2 new start time options unveiled for Anchorage schools

Superintendent Dr. Deena Bishop gestures while speaking during a work session inside of ASD headquarters as the School Board heard a report on school start times on Monday, May 7, 2018. (Bill Roth / ADN)

An Anchorage School District consultant on Monday unveiled two revised options for changing school start times based on community input.

Under both options, no classes would start before 8 a.m., said Shannon Bingham, owner of the consulting firm hired by the district to examine the start-time issue.

Bingham's presentation to the Anchorage School Board on Monday marked the latest step in the district's months-long study.

A decision is about a month away, said Anchorage Schools Superintendent Deena Bishop. The implementation of any change would begin in the 2019-20 school year.
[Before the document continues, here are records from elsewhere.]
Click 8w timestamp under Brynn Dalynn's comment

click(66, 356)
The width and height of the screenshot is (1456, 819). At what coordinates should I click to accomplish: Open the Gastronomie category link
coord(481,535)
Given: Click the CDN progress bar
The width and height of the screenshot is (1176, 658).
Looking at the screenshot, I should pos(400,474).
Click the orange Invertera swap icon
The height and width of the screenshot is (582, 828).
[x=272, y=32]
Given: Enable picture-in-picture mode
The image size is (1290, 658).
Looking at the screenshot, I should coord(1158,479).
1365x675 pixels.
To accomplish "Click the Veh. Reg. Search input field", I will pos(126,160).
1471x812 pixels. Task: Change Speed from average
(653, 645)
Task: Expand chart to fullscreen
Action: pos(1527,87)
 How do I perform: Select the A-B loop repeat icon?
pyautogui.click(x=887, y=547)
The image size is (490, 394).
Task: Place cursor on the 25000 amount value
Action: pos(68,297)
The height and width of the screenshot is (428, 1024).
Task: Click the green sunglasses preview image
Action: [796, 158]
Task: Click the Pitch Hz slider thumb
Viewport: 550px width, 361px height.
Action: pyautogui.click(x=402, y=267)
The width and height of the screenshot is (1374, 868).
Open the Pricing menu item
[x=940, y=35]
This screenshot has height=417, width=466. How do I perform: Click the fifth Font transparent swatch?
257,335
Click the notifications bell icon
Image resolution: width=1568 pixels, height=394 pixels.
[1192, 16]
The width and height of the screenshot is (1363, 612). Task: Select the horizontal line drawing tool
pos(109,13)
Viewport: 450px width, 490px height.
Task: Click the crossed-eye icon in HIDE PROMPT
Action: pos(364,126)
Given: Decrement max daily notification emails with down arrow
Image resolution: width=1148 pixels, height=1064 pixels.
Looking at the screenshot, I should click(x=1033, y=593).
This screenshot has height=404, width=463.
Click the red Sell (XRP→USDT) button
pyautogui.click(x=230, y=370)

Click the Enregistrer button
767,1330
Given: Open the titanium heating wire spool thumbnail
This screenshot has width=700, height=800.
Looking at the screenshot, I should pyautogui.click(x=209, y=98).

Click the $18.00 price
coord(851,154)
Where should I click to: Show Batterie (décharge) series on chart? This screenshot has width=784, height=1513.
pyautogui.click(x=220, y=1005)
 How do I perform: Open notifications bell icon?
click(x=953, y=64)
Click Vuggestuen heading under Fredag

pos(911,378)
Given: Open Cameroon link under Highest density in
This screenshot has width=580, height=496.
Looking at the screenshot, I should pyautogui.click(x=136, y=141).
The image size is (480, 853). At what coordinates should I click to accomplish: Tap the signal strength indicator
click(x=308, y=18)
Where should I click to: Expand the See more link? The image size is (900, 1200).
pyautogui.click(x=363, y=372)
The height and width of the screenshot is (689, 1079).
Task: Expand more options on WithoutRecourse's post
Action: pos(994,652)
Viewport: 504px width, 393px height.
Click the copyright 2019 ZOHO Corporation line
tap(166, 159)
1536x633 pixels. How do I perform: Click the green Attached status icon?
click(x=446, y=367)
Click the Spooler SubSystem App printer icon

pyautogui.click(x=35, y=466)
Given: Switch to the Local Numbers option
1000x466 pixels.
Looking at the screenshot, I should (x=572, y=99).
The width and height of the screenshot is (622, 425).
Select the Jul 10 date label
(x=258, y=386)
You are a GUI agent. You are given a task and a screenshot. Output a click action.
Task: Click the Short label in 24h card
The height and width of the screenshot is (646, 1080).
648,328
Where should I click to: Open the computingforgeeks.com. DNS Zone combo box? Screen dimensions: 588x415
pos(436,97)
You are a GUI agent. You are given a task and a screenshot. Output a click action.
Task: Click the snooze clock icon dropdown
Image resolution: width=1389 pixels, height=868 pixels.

Bishop said an Anchorage-based research group will survey a sample of students' parents this month, asking them which of the two revised scheduling options they prefer.

The research group will ask: Do parents want elementary, middle and high school students to start and end the school day 30 minutes later than they do now? Or, do they want to change those schedules even more — with middle and high schools starting 75 minutes later and elementary schools starting an hour earlier?

The two options are not the ones the district originally asked the community to consider in April. Bingham said he crafted the revised scenarios based on community feedback received over the past month. Because of a limited number of school buses, drivers and time, school days must remain staggered in some way, according to the school district.

"We still believe that Anchorage middle and senior high school students need a later start time and that it will effectively result in them getting more sleep, and we think that will have student performance and wellness benefits," Bingham told the Board.

The district will recommend one of the two revised scheduling options to the School Board at its May 21 meeting, Bishop said.

She expects the Board to vote on the district's recommendation at its June 4 meeting. It could accept the recommendation or reject it, leaving school start times unchanged. The Board could also give the district another direction, Bishop said.

When the district last studied school start times, the Board ultimately decided in 2002 to not change school schedules because of a lack of community consensus.